--- Texto proporcionado ---
La virtud compensaba, no obstante, la falta de autoridad. Rezándole a nuestra Señora con mucho fervor, San Simón le imploraba que no permitiera la desaparición de la Orden del Carmen. En medio de esa aflictiva situación, la Virgen Santísima se le apareció a su buen siervo [en 1251] y le entregó el escapulario, para que fuera usado encima de la ropa.

 

En aquella época los siervos vestían una túnica como traje civil. Sobre ella se ponían otra túnica más corta, que indicaba, por el color y por sus particulares características, la identidad de su señor. El escapulario del Carmen era similar a esa pequeña túnica. Por lo tanto, nuestra Señora le entregaba a San Simón Stock una librea propia para sus siervos, para que la usaran todos los carmelitas, y les prometía: “Los que mueran revestidos con ella, no sufrirán el fuego del infierno”. Quien usa piadosamente el escapulario del Carmen, recibirá la gracia de la perseverancia final.

 

A partir de esa misericordiosa intervención de la Madre de Dios, la Orden Carmelitana refloreció y conoció otros períodos de glorias, acentuando por toda la Iglesia Católica la devoción a la Santísima Virgen. En la sucesión de esplendores iniciada por entonces, nacieron tres soles, para no citar sino a ellos, que han de relucir por siempre en el firmamento de la Iglesia: Santa Teresa de Jesús, San Juan de la Cruz y Santa Teresa de Lisieux.

 

En la hora de la desolación y del caos, María se hace presente

 

Retengamos, pues, la grandiosidad de la historia del Carmen: una alternancia de glorias e infortunios conducentes a un adelgazamiento que hace prever su desaparición. Pero sucede una intervención de la Virgen, que salva y da incomparablemente más de lo que antes tenía. La prosperidad en Occidente será mucho mayor que la verificada en Asia.

 

A la par de su insondable bondad, nuestra Señora, al intervenir, mostraba también la confianza que se le debe tener, así como su papel central en las obras que ama de modo especial. Aun cuando éstas lleguen a un punto en el que todo parece perdido, deben esperar el momento que Ella se reserva para actuar. Como decía cierto pensador católico, las grandes intervenciones de la Providencia son precedidas de situaciones dramáticas, de modo a hacer evidente la inutilidad de cualquier socorro humano. Una vez probado el fracaso de los hombres, y en la propia hora de la desolación y del caos, Dios interviene, y la Virgen se hace presente.
---
**Tareas:**
(a) Según el texto sobre el escapulario del Carmen, ¿en qué año se le apareció la Virgen a San Simón?
(b) Resume de forma más breve el párrafo del texto sobre el escapulario del Carmen que empieza con "En aquella época los siervos", conservando sus datos principales.
(c) Copia el pasaje del texto sobre el escapulario del Carmen desde "La virtud compensaba, no" hasta "de la ropa." inclusive, cambiando "escapulario" por "hábito".
Las entradas no guardan relación con el texto.
--- Material de estudio ---
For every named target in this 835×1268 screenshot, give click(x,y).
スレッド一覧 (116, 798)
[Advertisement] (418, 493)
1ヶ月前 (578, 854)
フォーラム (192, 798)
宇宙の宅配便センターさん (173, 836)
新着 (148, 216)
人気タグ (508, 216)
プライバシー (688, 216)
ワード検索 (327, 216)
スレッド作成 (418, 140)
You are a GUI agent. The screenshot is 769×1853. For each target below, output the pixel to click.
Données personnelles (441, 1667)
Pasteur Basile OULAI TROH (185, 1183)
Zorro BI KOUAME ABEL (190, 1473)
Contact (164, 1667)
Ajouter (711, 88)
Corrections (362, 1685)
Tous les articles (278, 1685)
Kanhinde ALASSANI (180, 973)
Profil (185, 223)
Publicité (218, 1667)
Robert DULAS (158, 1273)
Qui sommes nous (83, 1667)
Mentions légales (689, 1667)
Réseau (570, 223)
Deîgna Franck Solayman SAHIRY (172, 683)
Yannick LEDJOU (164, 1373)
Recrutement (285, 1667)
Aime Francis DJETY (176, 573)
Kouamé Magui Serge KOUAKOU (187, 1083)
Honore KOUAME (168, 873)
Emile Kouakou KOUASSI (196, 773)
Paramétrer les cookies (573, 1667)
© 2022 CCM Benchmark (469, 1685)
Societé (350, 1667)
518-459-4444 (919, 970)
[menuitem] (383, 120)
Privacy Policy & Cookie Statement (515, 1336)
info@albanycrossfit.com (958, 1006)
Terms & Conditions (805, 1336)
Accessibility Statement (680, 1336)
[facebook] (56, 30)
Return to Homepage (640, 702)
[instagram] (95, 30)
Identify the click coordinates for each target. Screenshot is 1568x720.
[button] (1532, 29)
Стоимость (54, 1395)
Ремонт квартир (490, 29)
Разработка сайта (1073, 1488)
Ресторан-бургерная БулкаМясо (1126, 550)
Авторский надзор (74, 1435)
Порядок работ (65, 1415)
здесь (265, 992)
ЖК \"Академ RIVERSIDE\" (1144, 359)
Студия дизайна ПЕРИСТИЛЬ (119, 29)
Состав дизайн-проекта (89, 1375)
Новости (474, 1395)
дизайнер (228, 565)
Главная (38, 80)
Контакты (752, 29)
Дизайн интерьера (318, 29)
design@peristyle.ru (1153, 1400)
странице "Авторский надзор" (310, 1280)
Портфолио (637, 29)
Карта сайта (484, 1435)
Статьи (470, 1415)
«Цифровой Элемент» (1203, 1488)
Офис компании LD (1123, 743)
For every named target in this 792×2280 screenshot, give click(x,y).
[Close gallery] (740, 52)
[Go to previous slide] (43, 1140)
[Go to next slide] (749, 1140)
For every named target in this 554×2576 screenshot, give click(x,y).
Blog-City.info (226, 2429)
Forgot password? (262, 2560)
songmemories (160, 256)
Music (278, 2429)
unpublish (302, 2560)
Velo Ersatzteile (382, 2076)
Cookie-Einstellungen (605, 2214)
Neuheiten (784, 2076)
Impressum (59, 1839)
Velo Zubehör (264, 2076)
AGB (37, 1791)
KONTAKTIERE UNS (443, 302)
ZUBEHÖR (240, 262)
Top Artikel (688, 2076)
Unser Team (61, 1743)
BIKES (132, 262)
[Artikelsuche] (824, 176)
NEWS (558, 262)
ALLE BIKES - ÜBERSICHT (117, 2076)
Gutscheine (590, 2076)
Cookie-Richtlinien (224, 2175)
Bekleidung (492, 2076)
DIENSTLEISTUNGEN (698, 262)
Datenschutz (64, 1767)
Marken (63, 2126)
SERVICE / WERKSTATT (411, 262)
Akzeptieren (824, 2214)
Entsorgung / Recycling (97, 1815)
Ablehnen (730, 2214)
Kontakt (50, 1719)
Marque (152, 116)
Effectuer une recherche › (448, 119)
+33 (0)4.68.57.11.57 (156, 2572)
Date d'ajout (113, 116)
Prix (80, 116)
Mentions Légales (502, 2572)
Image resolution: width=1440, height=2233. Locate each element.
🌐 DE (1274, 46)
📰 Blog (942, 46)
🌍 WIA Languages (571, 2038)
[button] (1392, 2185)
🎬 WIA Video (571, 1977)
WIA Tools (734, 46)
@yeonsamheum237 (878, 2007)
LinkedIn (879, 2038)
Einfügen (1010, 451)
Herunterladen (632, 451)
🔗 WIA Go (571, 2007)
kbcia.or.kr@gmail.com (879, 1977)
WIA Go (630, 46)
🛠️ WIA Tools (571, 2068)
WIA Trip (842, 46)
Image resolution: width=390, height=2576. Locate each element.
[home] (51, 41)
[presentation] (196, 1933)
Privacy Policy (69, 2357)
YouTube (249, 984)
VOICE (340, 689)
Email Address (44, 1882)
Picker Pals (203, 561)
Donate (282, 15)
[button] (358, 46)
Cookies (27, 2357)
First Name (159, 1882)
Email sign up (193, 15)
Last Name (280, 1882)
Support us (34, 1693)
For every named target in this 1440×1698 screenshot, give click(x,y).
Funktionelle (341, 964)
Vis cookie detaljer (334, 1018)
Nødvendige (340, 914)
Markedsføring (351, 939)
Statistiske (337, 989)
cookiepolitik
---
**Soluciones:**
(a) En 1251.

(b) En esa época los siervos llevaban sobre su túnica civil otra más corta, cuyo color y rasgos identificaban a su señor, y el escapulario del Carmen se parecía a ella. Así, la Virgen dio a San Simón Stock una librea para todos los carmelitas y prometió que quienes murieran revestidos con ella no sufrirían el fuego del infierno. Quien usa piadosamente el escapulario recibirá la gracia de la perseverancia final.

(c)
La virtud compensaba, no obstante, la falta de autoridad. Rezándole a nuestra Señora con mucho fervor, San Simón le imploraba que no permitiera la desaparición de la Orden del Carmen. En medio de esa aflictiva situación, la Virgen Santísima se le apareció a su buen siervo [en 1251] y le entregó el hábito, para que fuera usado encima de la ropa.